→ Treść zadania
Powtórz bez zmian fragment tekstu o wiośnie od słów „Strofa tyczy kilku” do słów „i duchem kryć.”.

→ Tekst strony
----
Strony

02 kwietnia, 2017

" I mamy, i mamy ..." - kolejną wiosnę


 I mamy, i mamy... i wyszedł na dupka

Czarował, czarował , tę lewą hrabinę
Sztuczką ograną gładząc talię w ręku
Siląc się na mądrą bankowca minę
Ona zaś wyposażona w korso wdzięku
 itd. ..

Strofa tyczy kilku kadrów z filmu, mnie zaś podobnie oczarowała wiosna, Ta sama jak co roku, a jednak inna w czasie. Chociaż bywa złudna, jak przystało na Rodzaj czarujący odwiecznie długą bądź krótką kreacją, blond bądź kruczym włosem, działająca na zmysły zdrowego samca , stała w rocznym cyklu - a wielokroć zdradzająca - również jak na ten Rodzaj przystało ( ma to wpisane w psychikę lub odwieczny cykl zataczający kolejny obrót wokół najbliższej nam gwiazdy), to jednak, mimo wszystko, a może nawet dlatego ta różnorodność korzystnie wpływa na zdrowie psychiczne , ale też fizyczne, bo pobudza rytmikę serca, wyobraźnię, intensyfikuje wyblakłe przez zimę kolory, budzi wzrost i ducha - tutaj daruję sobie rozwinięcie tego co może się za wzrostem i duchem kryć.
----
→ Dostarczone materiały
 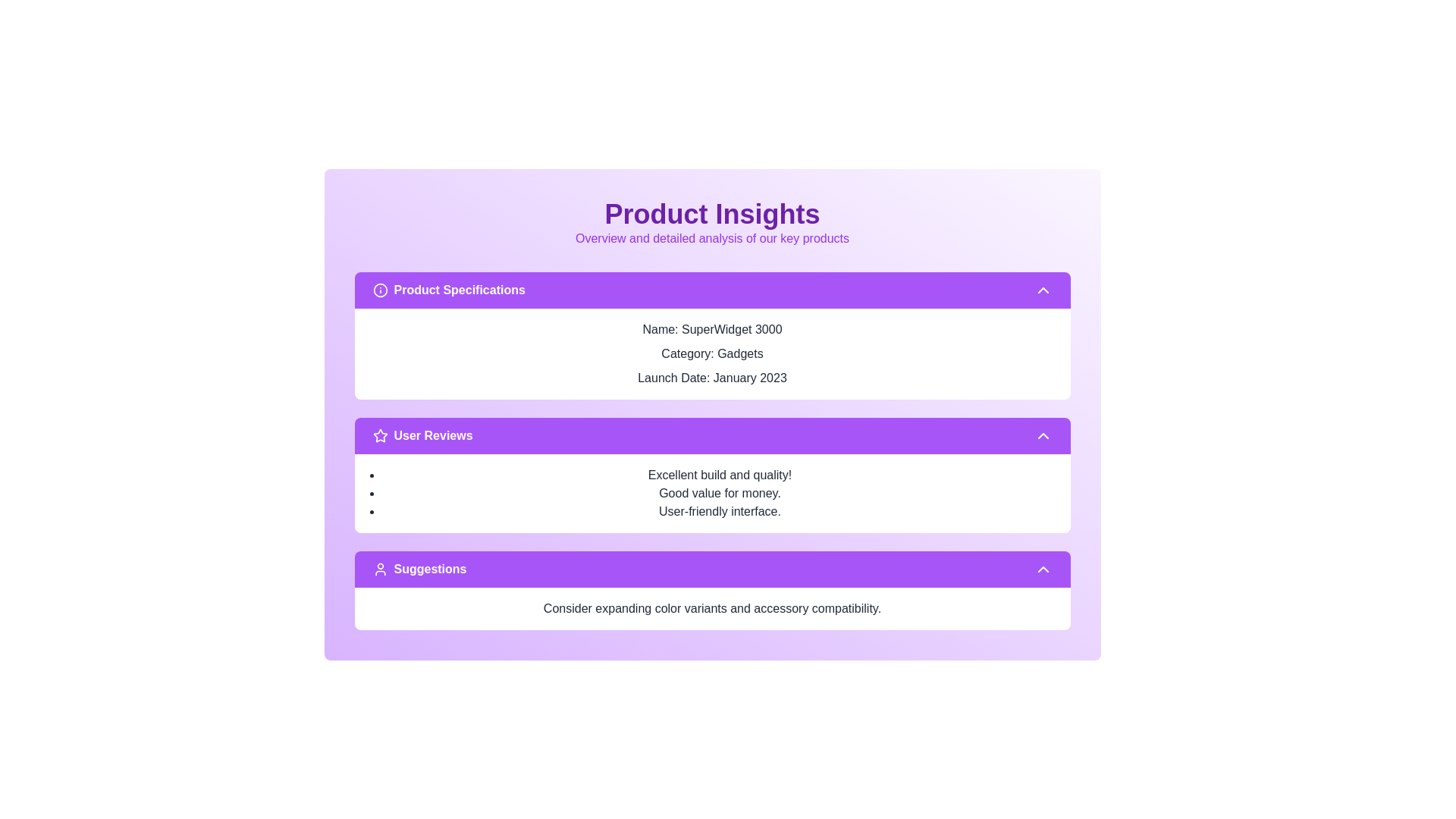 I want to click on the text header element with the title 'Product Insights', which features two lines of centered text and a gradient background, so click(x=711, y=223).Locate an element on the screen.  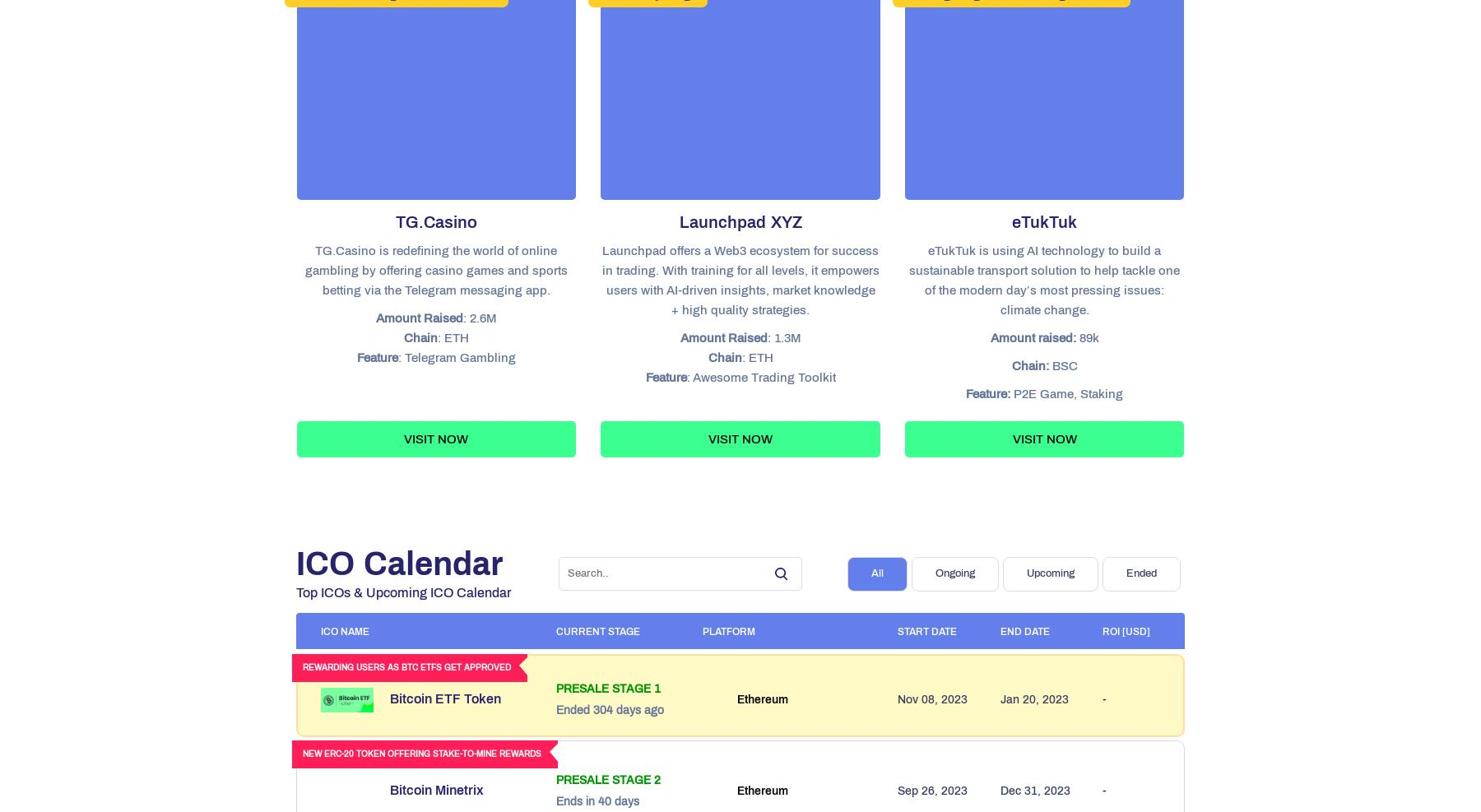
----
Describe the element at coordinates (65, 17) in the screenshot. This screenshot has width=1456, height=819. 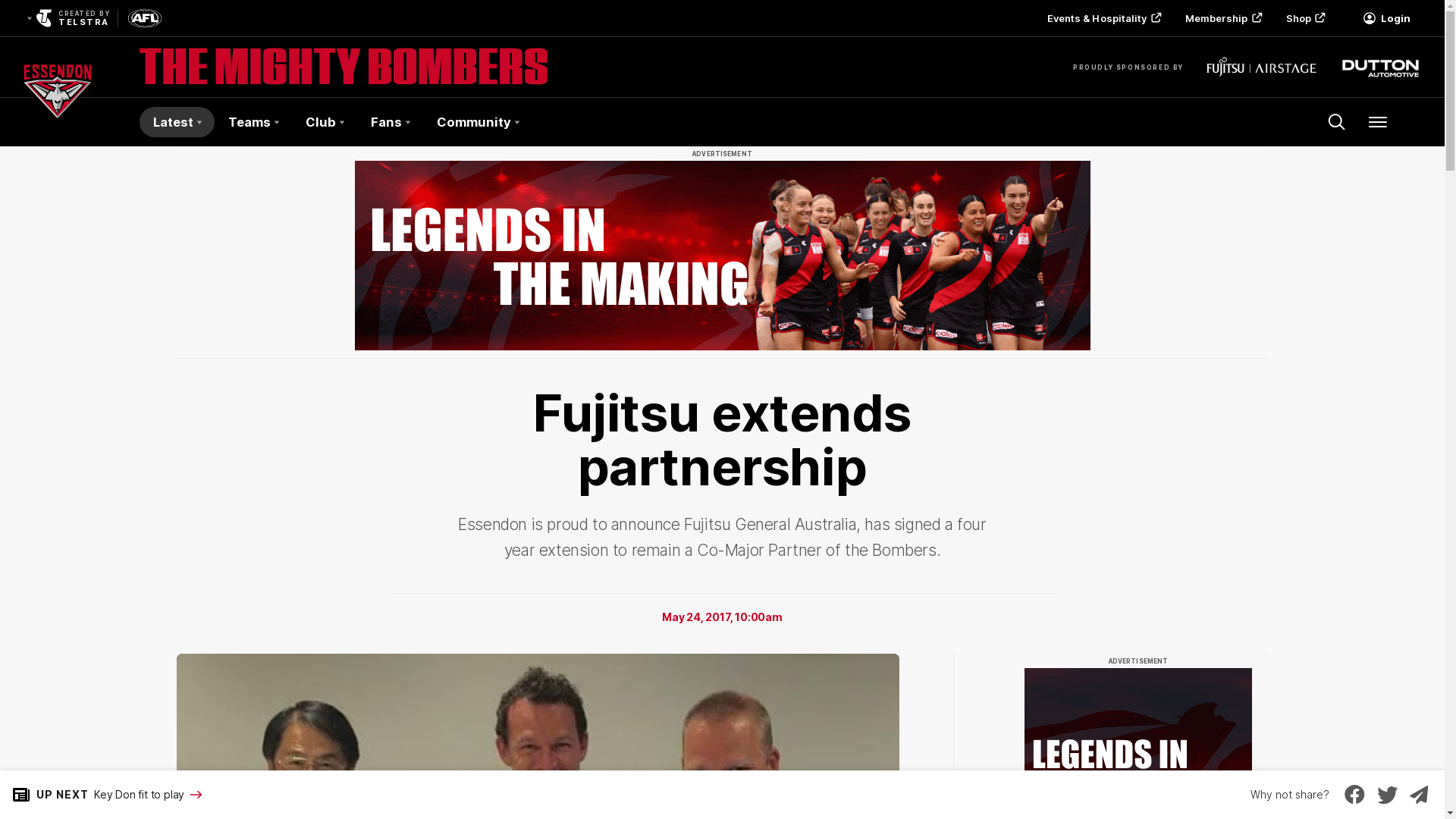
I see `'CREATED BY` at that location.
----
→ Odpowiedź
Strofa tyczy kilku kadrów z filmu, mnie zaś podobnie oczarowała wiosna, Ta sama jak co roku, a jednak inna w czasie. Chociaż bywa złudna, jak przystało na Rodzaj czarujący odwiecznie długą bądź krótką kreacją, blond bądź kruczym włosem, działająca na zmysły zdrowego samca , stała w rocznym cyklu - a wielokroć zdradzająca - również jak na ten Rodzaj przystało ( ma to wpisane w psychikę lub odwieczny cykl zataczający kolejny obrót wokół najbliższej nam gwiazdy), to jednak, mimo wszystko, a może nawet dlatego ta różnorodność korzystnie wpływa na zdrowie psychiczne , ale też fizyczne, bo pobudza rytmikę serca, wyobraźnię, intensyfikuje wyblakłe przez zimę kolory, budzi wzrost i ducha - tutaj daruję sobie rozwinięcie tego co może się za wzrostem i duchem kryć.